▶ _DOCUMENT_:
========================================================================

Showed my granddaughter a wool hunting shirt I bought at the PX in 1970. She said "No wonder it's out of style." I told her that style is just something to make folks spend $$. Wool was keeping people warm 100s of years ago. It's keeping people warm now. And it will be keeping people warm 100 years from now! Practical never goes out of style. So much for "old school". Wonder where "light weight and warm" will be 100 years from now?


----------



## Dusty Roads (Aug 13, 2020)

JohnyBlaze999 said:


> Over the years, I purchased a vest, jacket, and Cabelas Wooltimate park http://huntingfishingplus.com/best-wool-hunting-jackets/ when they went on sale. I really like things, but I rarely wear a park. I found that I really didn’t like the heavy and bulky outer layer, especially for bow hunting. My favorite choice for very cool seats is the Wooltimate MTO50 rain coat, over layered layers of merino wool. If it's actually cold, for example, 10 degrees with -20 windmills, and I go hunting with an open tree stand, then I will put one of these stickers on my back.





NCHillbilly said:


>


I've done both-like the new school Capalene and the like  to skin than layering depending on weather.
Old school down is unbeatable for dry days in my book.


----------



## NorthGaHunter (Sep 2, 2020)

I commented earlier in this post (2013) about Sleeping Indian being out of business.  When the NRA convention was in Atlanta in April 2017, they had a booth.  After the owner passed away, I believe his children sold the company/rights so the company is back in business.

I believe I have a Highline Shirt purchased when Cabelas sold it on their website in 2008.  Later, I sent the shirt to sleeping Indian and had them add a couple of pockets on it.

At the NRA show in 2017, I ordered a vest (Castillo Vest I believe).  A couple of years ago, I decided to order the Mountain Hunter jacket while I could get one in the event they ever went out of business.

I have not worn the mountain hunter jacket yet, but the vest and shirt (which I use as a jacket) I have used a lot. 

If interested in wool clothing, Sleeping Indian is the best.  I believe they also make clothing for some of the U.S. military.

For pants, I have a pair of green wool pants from Johnson Woolens out of Vermont.

https://www.sleepingindianusa.com/


----------



## coolbreezeroho (Sep 2, 2020)

Have some MINUS 33 wool  for over 20 years still in near new condition. I wash it in the washing machine on gentle and air dry it...100 percent merino wool


----------



## Artfuldodger (Sep 2, 2020)

I have some of the new non-natural thermal underwear and some fleece stuff like Polarguard, etc. 
Whatever I can find in 2nd hand stores.  I also buy old used merino and cashmere sweaters for outdoor use. I have some silk thermals and an alpaca stocking cap as well.
I have a Marmot fleece shirt that I like and a down jacket.

I usually have an acrylic or poly base and then go with the wool and down over this. Although the merino and cashmere aren't itchy.

========================================================================

▶ _DATA LINES_:
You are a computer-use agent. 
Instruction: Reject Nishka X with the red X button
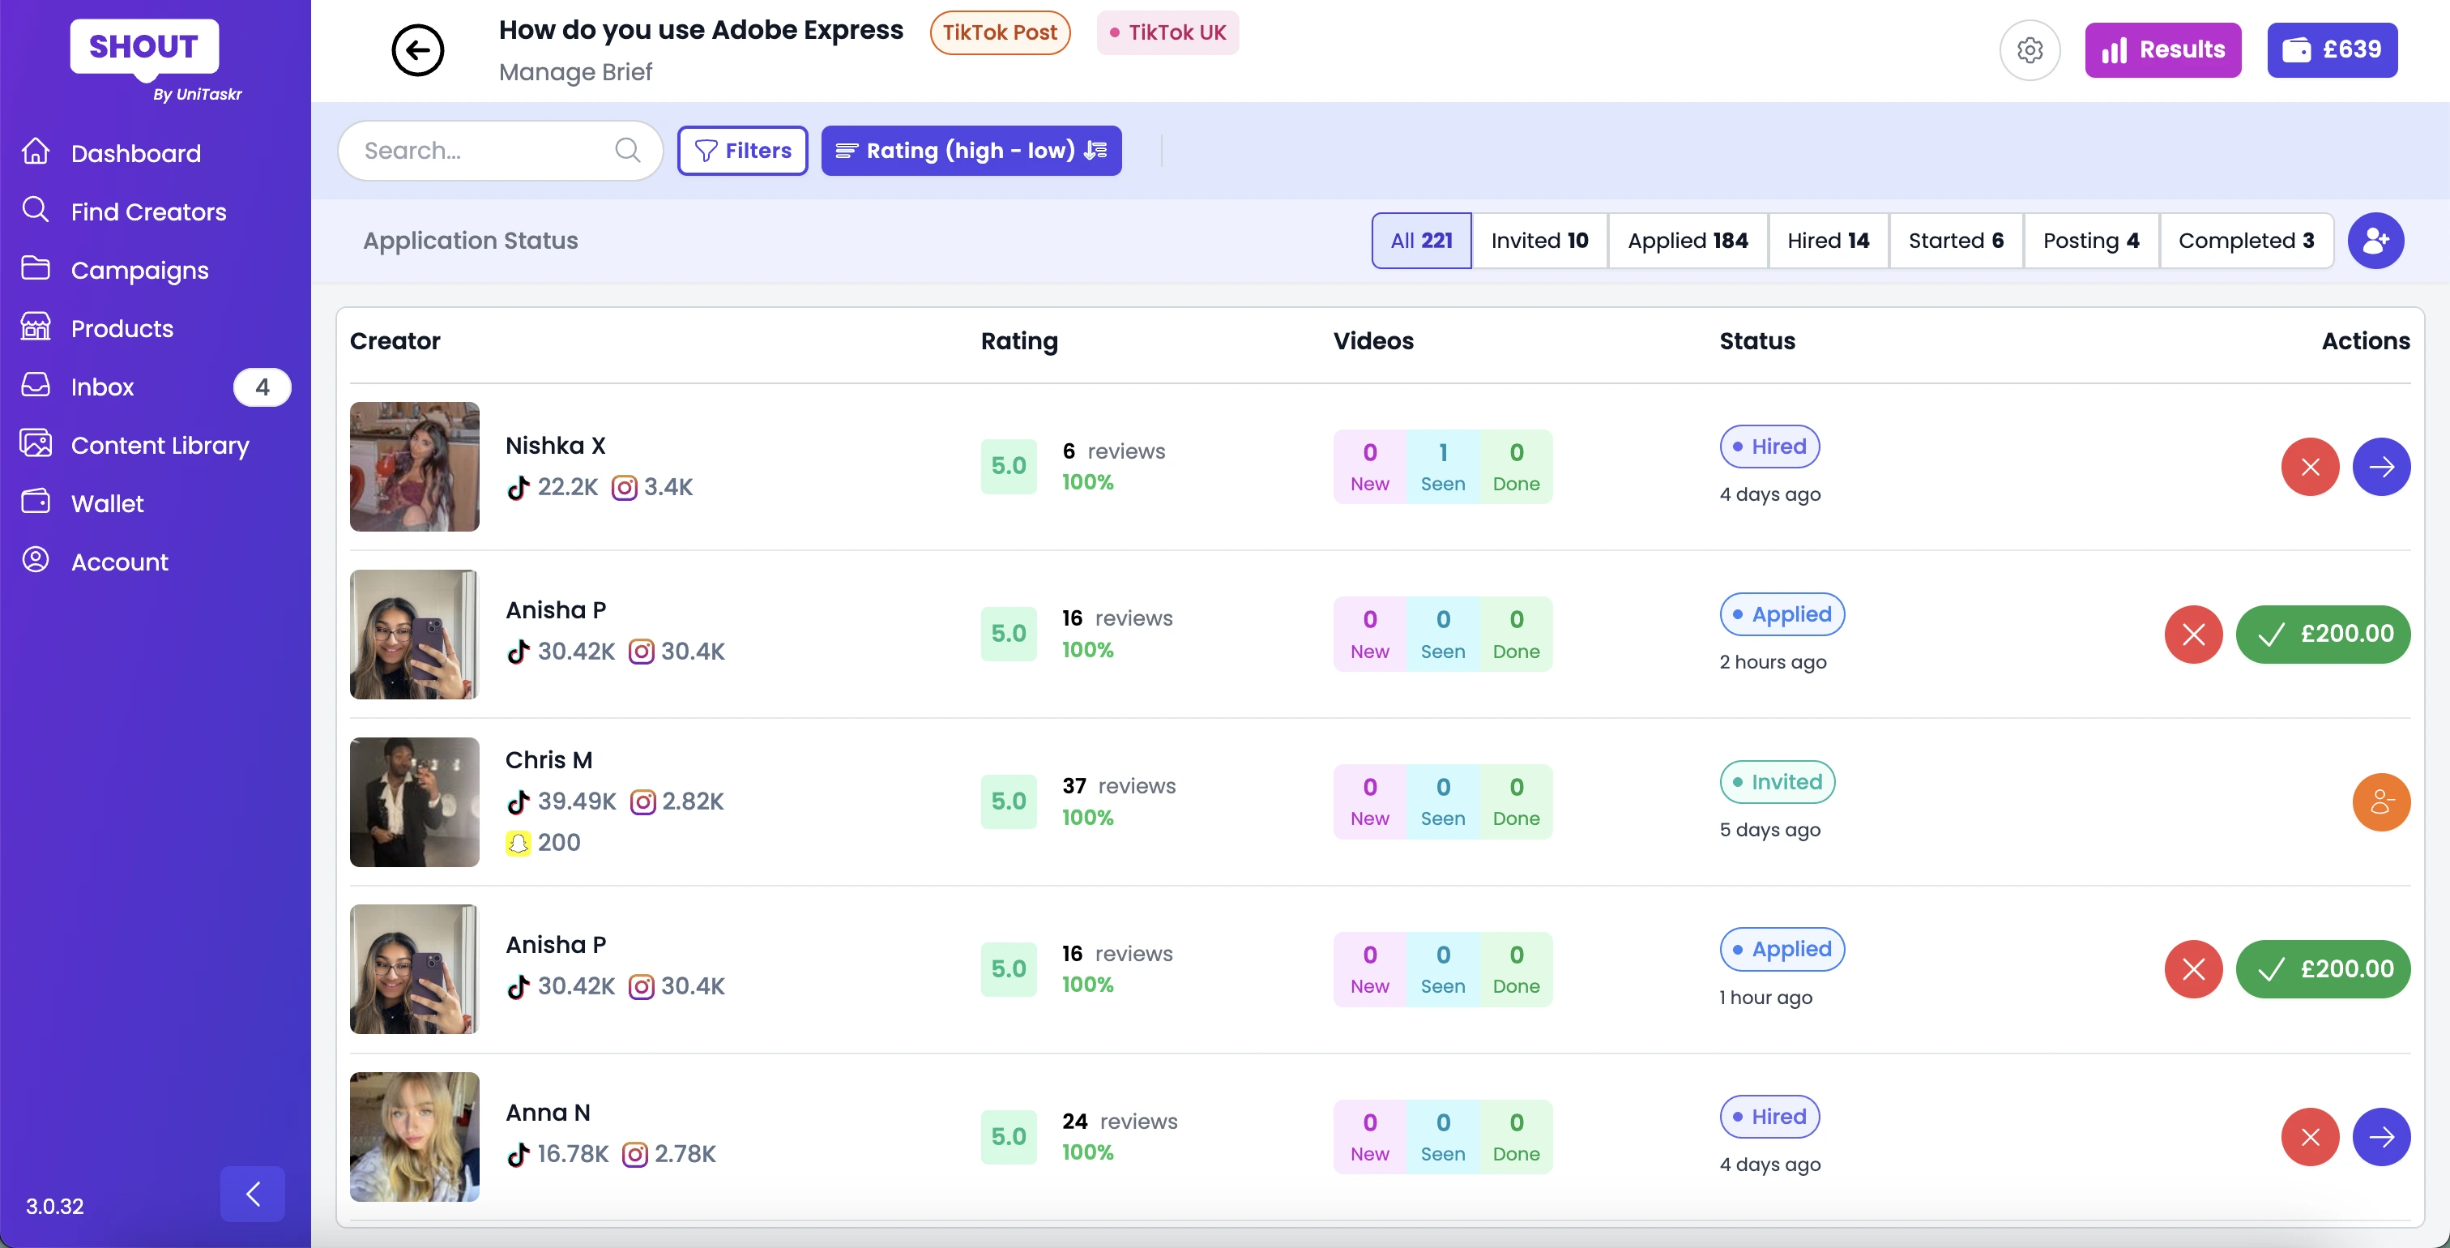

========================================================================

▶ _INSTRUCTION_: Copy the wool clothing thread word for word, from "Have some MINUS" to "cap as well.". None of this data is required for what comes next.

▶ _COMPLETE ANSWER_:
Have some MINUS 33 wool  for over 20 years still in near new condition. I wash it in the washing machine on gentle and air dry it...100 percent merino wool


----------



## Artfuldodger (Sep 2, 2020)

I have some of the new non-natural thermal underwear and some fleece stuff like Polarguard, etc. 
Whatever I can find in 2nd hand stores.  I also buy old used merino and cashmere sweaters for outdoor use. I have some silk thermals and an alpaca stocking cap as well.